We selected the following items that could affect the incidence of PIBP: sex (male vs. female), age (< 55 years vs. ≥ 55 years), pre-existing osteoporosis, tumor type [solid cancers (breast cancer and prostate cancer) vs. hematologic cancers], bone metastasis (present vs. absent), opioids (yes vs. no), NSAIDs (yes vs. no), history of prior chemotherapy (yes vs. no), chemotherapy type (adjuvant therapy vs. chemotherapy alone), type of prophylaxis for FN (primary vs. secondary), and timing of pegfilgrastim administration (days 2, 3 vs. 4–7) [11]. The threshold of 55 years was determined according to the ROC curve with the area under the curve of 0.744 (p < 0.001). We did not select PS because the difference between PS 0 and 1 may not be clinically relevant. Univariate analyses revealed that female sex, younger age (< 55 years), and solid cancers were significantly associated with PIBP (p < 0.05). On multivariate logistic regression analysis, only younger age (< 55 years) was independently associated with an increased risk of PIBP (OR 3.62, 95% CI 1.51–8.69, p = 0.004) (Table 2).

Table 2 Logistic regression analyses of the incidence of pegfilgrastim-induced bone pain

Our findings showed that age < 55 years is a relevant risk factor for PIBP. This could be attributed to the fact that younger patients have greater vital bone marrow functions and possibly lower pain thresholds [12].

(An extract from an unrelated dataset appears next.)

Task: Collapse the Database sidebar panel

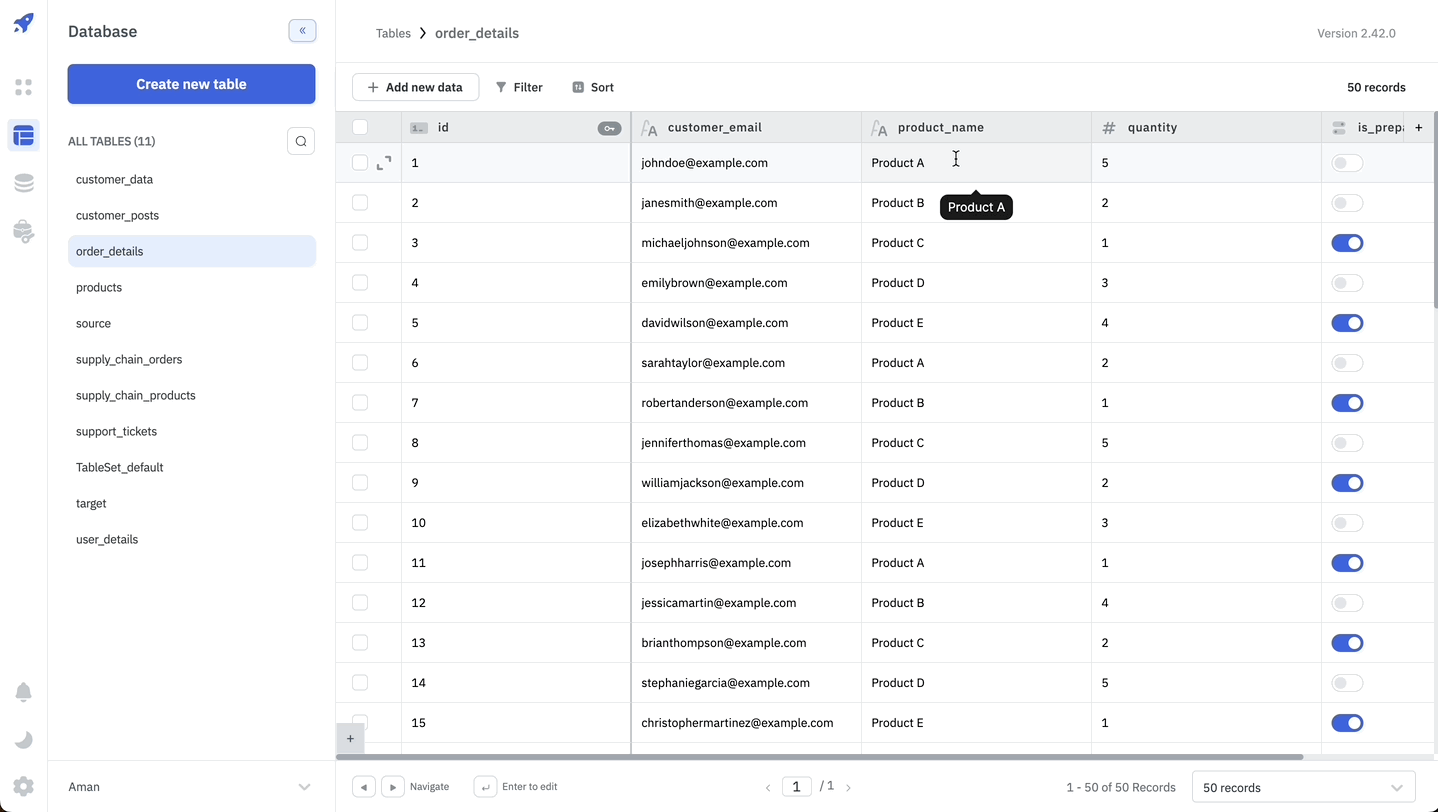Action: (x=302, y=31)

Two clinical observational studies have reported a higher risk of PIBP in younger individuals. Moukharskaya et al. evaluated the analgesic efficacy of loratadine prophylaxis in patients who experienced bone pain after pegfilgrastim administration; in the observation stage (n = 227), younger patients (≤ 59 years) were more likely to develop significant back or leg bone pain than older patients (> 59 years)(37.0% vs. 23.8%, p = 0.039) [8]. Xu et al. performed a meta-analysis of 22 clinical trials, including 1949 patients. They proposed that a history of PIBP and younger age (< 45 years) could be risk factors among patients receiving myelosuppressive chemotherapy with primary prophylaxis using pegfilgrastim [9]. However, the above-mentioned findings had rarely been validated outside the clinical trials before the present study. At first, we applied the cutoff value of 45 years based on the results from Xu et al. [9]. However, to determine the cutoff value in our study more precisely, we replaced the cutoff value of 45 years with 55 years, which was calculated using ROC analysis. Although the patients' background, definition of PIBP, statistical methods, cutoff values for age, and pegfilgrastim doses in these previous studies were different from those in our study, our findings demonstrated that younger age is an established risk factor for PIBP in real-world ontological practice.

A significant limitation of this study is that we could not perform external validation analysis owing to its single-center cohort design. However, our sample size (n = 305) can be considered larger than the minimum requirement, which allowed the evaluation of ≤ 3 independent variables in the final model [13]. Another limitation is that a pegfilgrastim dose of 3.6 mg is not commonly administered in most regions outside Japan, as the standard pegfilgrastim dose is 6 mg [7]. In fact, lower pegfilgrastim doses are associated with a lower incidence of PIBP [6]. Therefore, further research is warranted to establish generalizable and reliable risk factors for PIBP.

Conclusions

Our findings demonstrated that patients aged < 55 years were at a higher risk of PIBP in real-world practice. Accordingly, oncologists should cautiously administer pegfilgrastim and provide careful management for PIBP to these patients.